Haha stan, I agree with your post mostly.

I am not Christian, nor have any children, so Christmas is a non holiday* for me. But I love the sweet sentimentality many "Christmas" movies have. I really like fantasy angel/ghost stories too, so there ya go.

I very much enjoy THE BISHOPS WIFE, HOLLY & THE IVY, MIRACLE ON 34TH ST, all CHRISTMAS CAROLS and especially IAWL (since I live  near the town that inspired it-ZuZu always attends their festival!) CHRISTMAS IN CONNECTICUT & HOLIDAY AFFAIR are also faves even though they are more down-to-earth, non fantasy stories.

Agreed-the newer Christmas films leave me cold. THE CHRISTMAS STORY is mean spirited and I've never seen HOME ALONE or BAD SANTA, they just seem in bad taste. So YOU BETTER WATCH OUT sounds perfect-intentionally bad taste making it FUN!

*actually I'm rather amused by the unabashed greediness & viciousness actually seen in stores by those who "celebrate"

What has Christianity got to do with Christmas in the United States anyway?

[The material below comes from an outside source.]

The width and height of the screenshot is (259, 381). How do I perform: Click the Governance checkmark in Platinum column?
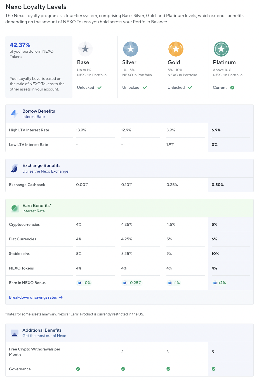213,369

Santa Claus, Rudolph the Red-Nosed Reindeer and MasterCard/VISA are  definitely secular American habits which follow the Holy Grail of capitalism--

Jesus Christ has nothing to do with it.

Irving Berlin's "White Christmas", a multi-million dollar  Evergreen  money maker -song written by a Russian Jewish immigrant, represents this secular American holiday completely.

Capitalism owns Christmas in the United States of America--

Jesus Christ lost possession decades ago.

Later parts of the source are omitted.